→ Exercise directions: Could you reproduce all of the following entries exactly?

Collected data
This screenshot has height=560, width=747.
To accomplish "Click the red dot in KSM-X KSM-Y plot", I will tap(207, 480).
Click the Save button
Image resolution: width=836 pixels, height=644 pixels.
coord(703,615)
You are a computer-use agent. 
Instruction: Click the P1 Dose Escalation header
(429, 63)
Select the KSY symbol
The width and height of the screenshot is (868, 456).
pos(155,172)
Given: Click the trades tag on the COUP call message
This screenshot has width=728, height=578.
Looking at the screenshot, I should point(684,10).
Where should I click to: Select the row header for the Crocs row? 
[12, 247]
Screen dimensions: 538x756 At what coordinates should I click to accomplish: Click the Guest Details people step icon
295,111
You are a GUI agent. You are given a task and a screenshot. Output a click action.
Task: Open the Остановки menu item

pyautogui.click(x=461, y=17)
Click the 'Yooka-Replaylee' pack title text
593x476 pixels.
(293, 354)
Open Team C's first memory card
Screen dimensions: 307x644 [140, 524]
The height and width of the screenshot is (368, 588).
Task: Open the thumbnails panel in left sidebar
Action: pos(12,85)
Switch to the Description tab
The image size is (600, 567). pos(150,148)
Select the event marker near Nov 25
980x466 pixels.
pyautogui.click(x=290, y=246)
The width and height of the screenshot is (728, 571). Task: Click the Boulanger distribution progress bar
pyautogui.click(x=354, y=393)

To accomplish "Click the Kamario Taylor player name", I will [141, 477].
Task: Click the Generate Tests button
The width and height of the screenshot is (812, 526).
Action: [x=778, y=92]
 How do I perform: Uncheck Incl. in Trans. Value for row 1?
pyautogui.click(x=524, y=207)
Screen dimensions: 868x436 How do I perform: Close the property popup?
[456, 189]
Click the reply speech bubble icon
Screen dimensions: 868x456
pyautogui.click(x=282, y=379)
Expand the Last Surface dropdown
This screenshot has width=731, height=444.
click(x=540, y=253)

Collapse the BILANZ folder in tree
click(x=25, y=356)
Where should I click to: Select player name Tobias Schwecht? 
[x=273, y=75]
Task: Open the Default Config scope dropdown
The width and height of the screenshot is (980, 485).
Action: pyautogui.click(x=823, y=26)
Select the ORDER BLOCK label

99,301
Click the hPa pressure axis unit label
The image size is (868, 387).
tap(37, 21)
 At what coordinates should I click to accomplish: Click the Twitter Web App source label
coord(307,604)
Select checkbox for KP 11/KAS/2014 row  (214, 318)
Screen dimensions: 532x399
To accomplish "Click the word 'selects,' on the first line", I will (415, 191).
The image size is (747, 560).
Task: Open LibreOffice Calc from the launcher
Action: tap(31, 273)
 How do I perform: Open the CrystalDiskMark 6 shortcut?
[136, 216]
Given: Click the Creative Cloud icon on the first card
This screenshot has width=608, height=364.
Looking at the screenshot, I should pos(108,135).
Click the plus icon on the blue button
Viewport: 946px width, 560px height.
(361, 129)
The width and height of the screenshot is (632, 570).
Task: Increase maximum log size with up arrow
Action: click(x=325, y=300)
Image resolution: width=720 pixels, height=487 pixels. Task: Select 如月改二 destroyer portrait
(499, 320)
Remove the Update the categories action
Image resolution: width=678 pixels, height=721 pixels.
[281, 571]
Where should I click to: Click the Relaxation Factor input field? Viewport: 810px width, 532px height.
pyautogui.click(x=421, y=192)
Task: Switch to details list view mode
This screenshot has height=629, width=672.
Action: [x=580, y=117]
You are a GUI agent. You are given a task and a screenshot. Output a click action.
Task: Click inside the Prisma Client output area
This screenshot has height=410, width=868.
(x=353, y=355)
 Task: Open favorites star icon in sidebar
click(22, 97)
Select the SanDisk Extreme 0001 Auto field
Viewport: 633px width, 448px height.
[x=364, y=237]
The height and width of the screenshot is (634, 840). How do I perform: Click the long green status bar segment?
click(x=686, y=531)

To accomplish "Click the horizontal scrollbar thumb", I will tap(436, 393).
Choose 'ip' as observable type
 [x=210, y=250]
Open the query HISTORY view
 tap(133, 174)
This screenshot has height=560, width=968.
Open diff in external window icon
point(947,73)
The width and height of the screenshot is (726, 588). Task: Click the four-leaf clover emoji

→ Response:
This screenshot has height=560, width=747.
To accomplish "Click the red dot in KSM-X KSM-Y plot", I will tap(207, 480).
Click the Save button
Image resolution: width=836 pixels, height=644 pixels.
coord(703,615)
You are a computer-use agent. 
Instruction: Click the P1 Dose Escalation header
(429, 63)
Select the KSY symbol
The width and height of the screenshot is (868, 456).
pos(155,172)
Given: Click the trades tag on the COUP call message
This screenshot has width=728, height=578.
Looking at the screenshot, I should point(684,10).
Where should I click to: Select the row header for the Crocs row? 
[12, 247]
Screen dimensions: 538x756 At what coordinates should I click to accomplish: Click the Guest Details people step icon
295,111
You are a GUI agent. You are given a task and a screenshot. Output a click action.
Task: Open the Остановки menu item

pyautogui.click(x=461, y=17)
Click the 'Yooka-Replaylee' pack title text
593x476 pixels.
(293, 354)
Open Team C's first memory card
Screen dimensions: 307x644 [140, 524]
The height and width of the screenshot is (368, 588).
Task: Open the thumbnails panel in left sidebar
Action: pos(12,85)
Switch to the Description tab
The image size is (600, 567). pos(150,148)
Select the event marker near Nov 25
980x466 pixels.
pyautogui.click(x=290, y=246)
The width and height of the screenshot is (728, 571). Task: Click the Boulanger distribution progress bar
pyautogui.click(x=354, y=393)

To accomplish "Click the Kamario Taylor player name", I will [141, 477].
Task: Click the Generate Tests button
The width and height of the screenshot is (812, 526).
Action: [x=778, y=92]
 How do I perform: Uncheck Incl. in Trans. Value for row 1?
pyautogui.click(x=524, y=207)
Screen dimensions: 868x436 How do I perform: Close the property popup?
[456, 189]
Click the reply speech bubble icon
Screen dimensions: 868x456
pyautogui.click(x=282, y=379)
Expand the Last Surface dropdown
This screenshot has width=731, height=444.
click(x=540, y=253)

Collapse the BILANZ folder in tree
click(x=25, y=356)
Where should I click to: Select player name Tobias Schwecht? 
[x=273, y=75]
Task: Open the Default Config scope dropdown
The width and height of the screenshot is (980, 485).
Action: pyautogui.click(x=823, y=26)
Select the ORDER BLOCK label

99,301
Click the hPa pressure axis unit label
The image size is (868, 387).
tap(37, 21)
 At what coordinates should I click to accomplish: Click the Twitter Web App source label
coord(307,604)
Select checkbox for KP 11/KAS/2014 row  (214, 318)
Screen dimensions: 532x399
To accomplish "Click the word 'selects,' on the first line", I will (415, 191).
The image size is (747, 560).
Task: Open LibreOffice Calc from the launcher
Action: tap(31, 273)
 How do I perform: Open the CrystalDiskMark 6 shortcut?
[136, 216]
Given: Click the Creative Cloud icon on the first card
This screenshot has width=608, height=364.
Looking at the screenshot, I should pos(108,135).
Click the plus icon on the blue button
Viewport: 946px width, 560px height.
(361, 129)
The width and height of the screenshot is (632, 570).
Task: Increase maximum log size with up arrow
Action: click(x=325, y=300)
Image resolution: width=720 pixels, height=487 pixels. Task: Select 如月改二 destroyer portrait
(499, 320)
Remove the Update the categories action
Image resolution: width=678 pixels, height=721 pixels.
[281, 571]
Where should I click to: Click the Relaxation Factor input field? Viewport: 810px width, 532px height.
pyautogui.click(x=421, y=192)
Task: Switch to details list view mode
This screenshot has height=629, width=672.
Action: [x=580, y=117]
You are a GUI agent. You are given a task and a screenshot. Output a click action.
Task: Click inside the Prisma Client output area
This screenshot has height=410, width=868.
(x=353, y=355)
 Task: Open favorites star icon in sidebar
click(22, 97)
Select the SanDisk Extreme 0001 Auto field
Viewport: 633px width, 448px height.
[x=364, y=237]
The height and width of the screenshot is (634, 840). How do I perform: Click the long green status bar segment?
click(x=686, y=531)

To accomplish "Click the horizontal scrollbar thumb", I will tap(436, 393).
Choose 'ip' as observable type
 [x=210, y=250]
Open the query HISTORY view
 tap(133, 174)
This screenshot has height=560, width=968.
Open diff in external window icon
point(947,73)
The width and height of the screenshot is (726, 588). Task: Click the four-leaf clover emoji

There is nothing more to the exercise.